Plus les dispositifs hospitaliers deviennent abstraits, plus les sommes qu’on soutire aux patients et à leurs familles deviennent exorbitantes. On en est arrivé là quand on a cessé de penser la vocation humaine de ces lieux d’hospitalité où il devrait être possible d’accueillir et d’être accueilli, de protéger et d’être protégé, enveloppé, contenu sans être enfermé. Des lieux où il serait possible de trouver des sites électifs, parfois inattendus, où se blottir. Ou encore de circuler librement, que l’on chemine ou que l’on déambule, au gré des rencontres et des greffes possibles et qui sont l’élément même de la vie : son milieu et sa substance. On a tout simplement oublié qu’il faut aux équipements, aux dispositifs, une vocation humaine. L’escroquerie commence lorsqu’on vous vante le ‘’luxe’’ d’une chambre à soi, alors que le lieu où vous êtes admis, n’est qu’illusoirement, et en l’occurrence temporairement, un chez soi. Il reprend du sens lorsque vous finissez par comprendre que si vous êtes là, c’est en raison des lois mêmes de l’hospitalité : c’est un lieu pour vous. « Si l’hôpital n’est pas un hôtel, c’est qu’à la différence de la maison privée, son hospitalité ne procure pas pour chacun une chambre à soi, mais offre une chambre et un espace pour l’autre. En ce sens l’enjeu spatial du bâti hospitalier est certes éthique, mais ne peut pas ne pas être aussi politique.1 »

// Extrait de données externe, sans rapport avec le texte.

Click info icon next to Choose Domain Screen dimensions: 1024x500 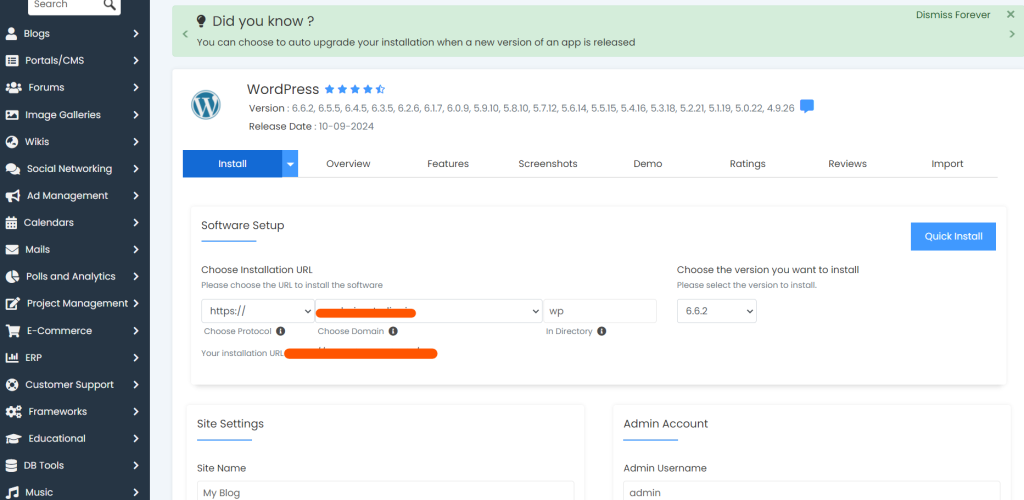[393, 331]
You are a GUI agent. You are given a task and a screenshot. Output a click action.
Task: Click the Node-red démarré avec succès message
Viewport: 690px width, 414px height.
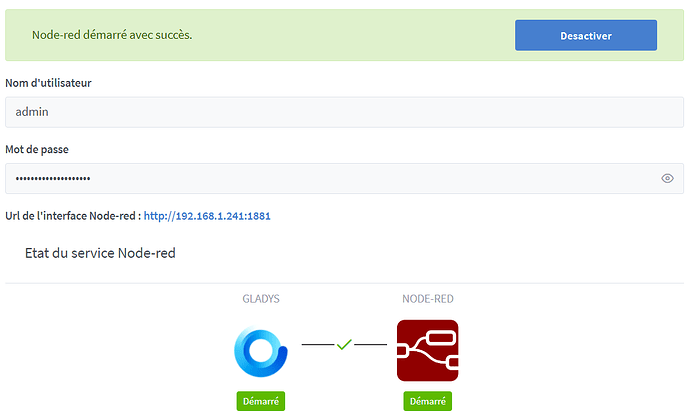(x=112, y=35)
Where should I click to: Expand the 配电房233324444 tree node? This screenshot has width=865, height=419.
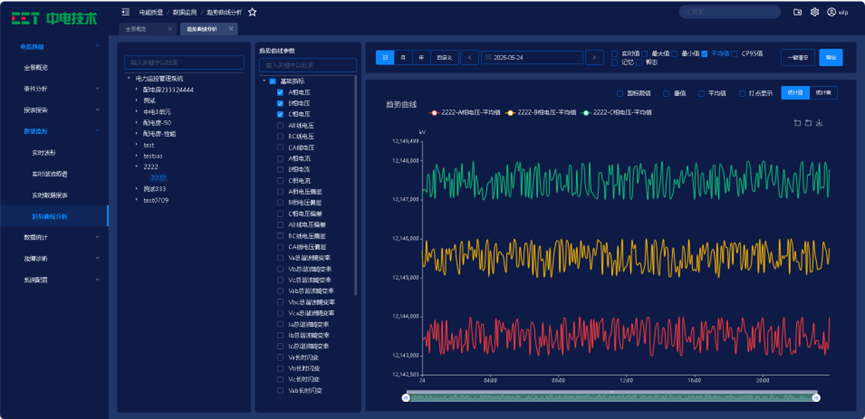pyautogui.click(x=136, y=89)
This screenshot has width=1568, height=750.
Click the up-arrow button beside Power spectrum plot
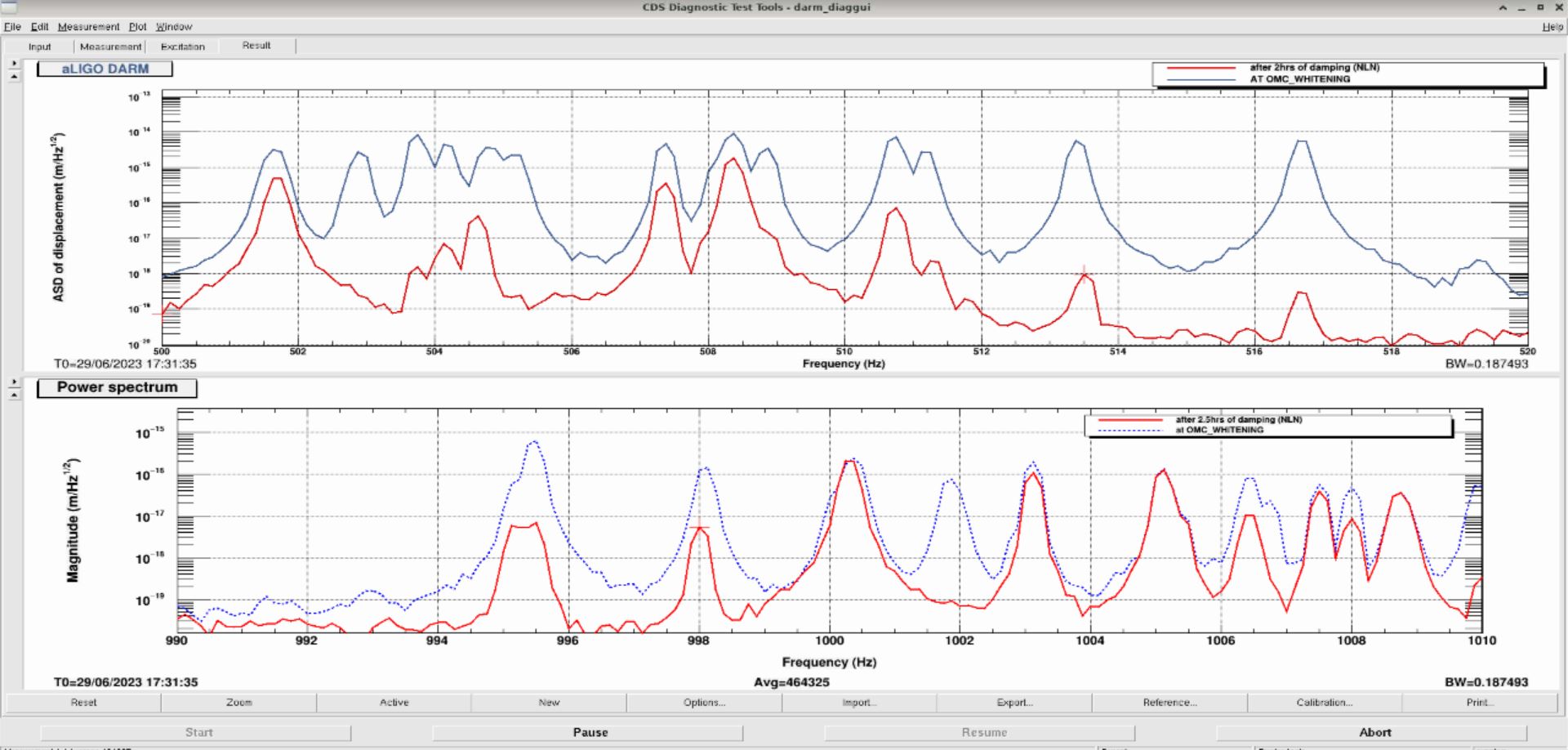tap(14, 395)
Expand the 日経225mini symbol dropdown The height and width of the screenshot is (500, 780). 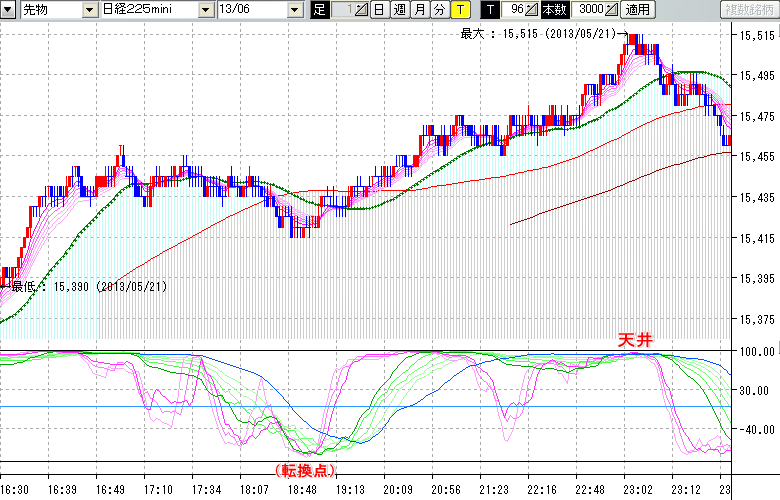pyautogui.click(x=205, y=9)
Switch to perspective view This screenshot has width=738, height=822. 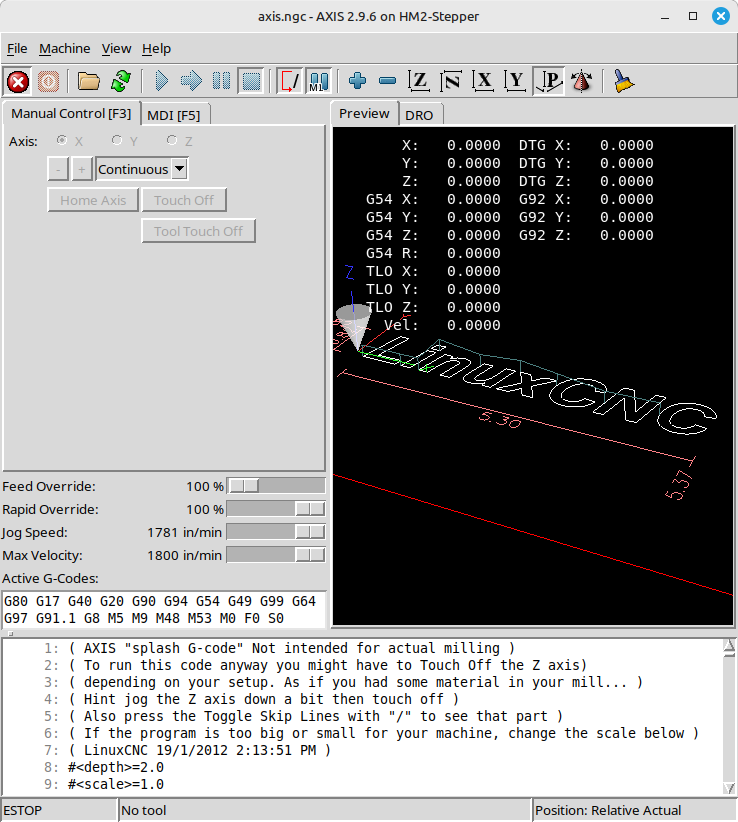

Quand on parle de la vie, il faut toujours se demander si ce mot a le même sens pour ceux qui bâtissent des cliniques avec le souci de profits accrus pour les actionnaires et pour ceux qui s’attendent à y être accueillis et traités dignement. Un philosophe, Henri Maldiney, a peut- être un début de réponse : « la vie n’est pour eux qu’une faute d’orthographe dans le texte de la mort. »
Note
1 Jean-Philippe Pierron, Attention spatiale. Architecture des soins et soin de l’architecture dans Comprendre la psychose avec Henri Maldiney. , sous la direction de Yannick Courtel, éditions Jérôme MILLON, Grenoble, 2021, p 111.